**ASSIGNED TASK**: Would you reproduce exactly the lines below from the one holding "Task: Click the Slack hashtag logo icon" through the one holding "The height and width of the screenshot is (671, 995).", inclusive, and no others?

**INFORMATION GIVEN**:
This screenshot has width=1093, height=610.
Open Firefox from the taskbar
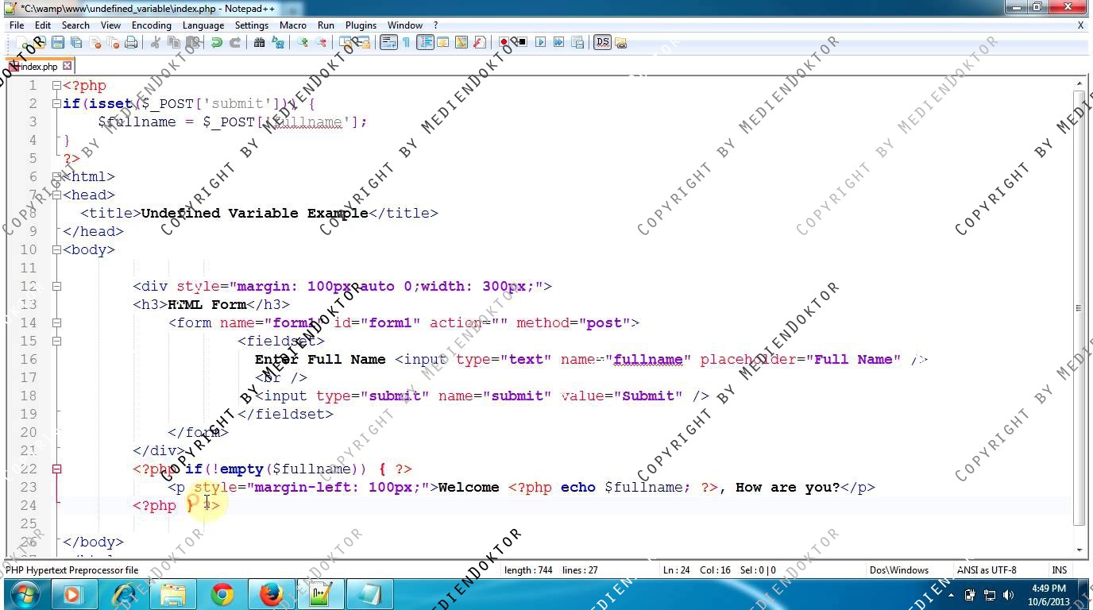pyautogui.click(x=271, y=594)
--
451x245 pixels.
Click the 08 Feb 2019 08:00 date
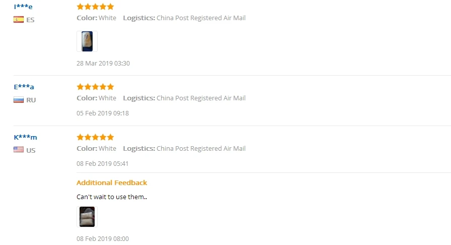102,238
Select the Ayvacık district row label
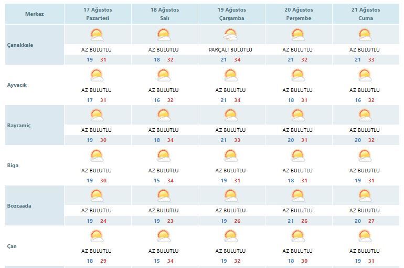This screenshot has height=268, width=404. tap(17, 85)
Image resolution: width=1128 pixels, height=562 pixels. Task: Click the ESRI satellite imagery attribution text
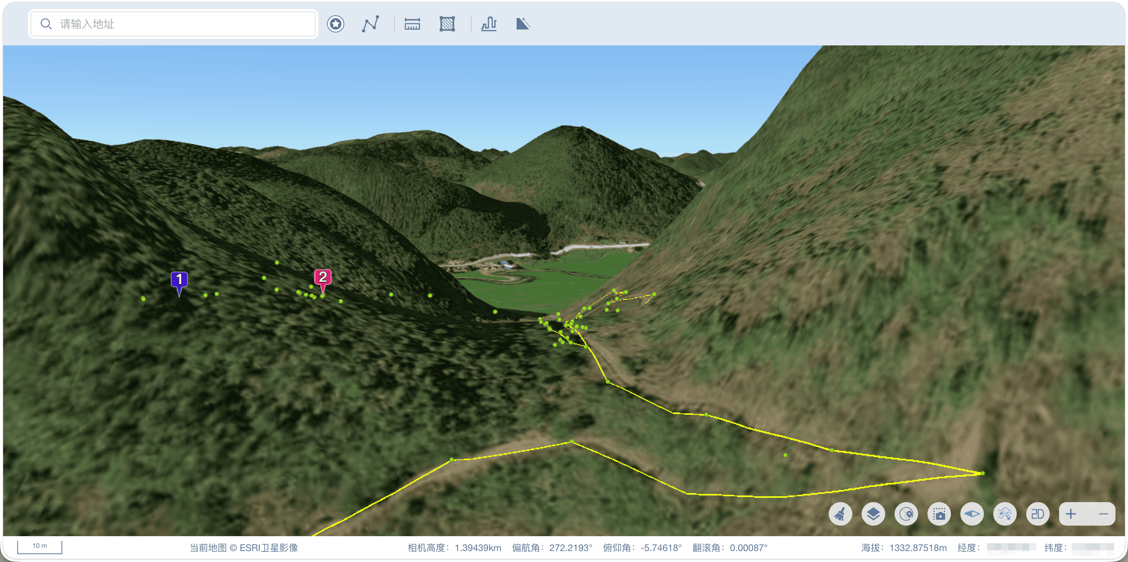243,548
--
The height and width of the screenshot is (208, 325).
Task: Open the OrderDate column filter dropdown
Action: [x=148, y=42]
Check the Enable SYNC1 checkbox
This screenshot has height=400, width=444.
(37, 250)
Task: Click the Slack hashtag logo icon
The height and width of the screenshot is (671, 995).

**RESULT FOR THIS EXERCISE**:
Task: Click the Slack hashtag logo icon
The height and width of the screenshot is (671, 995).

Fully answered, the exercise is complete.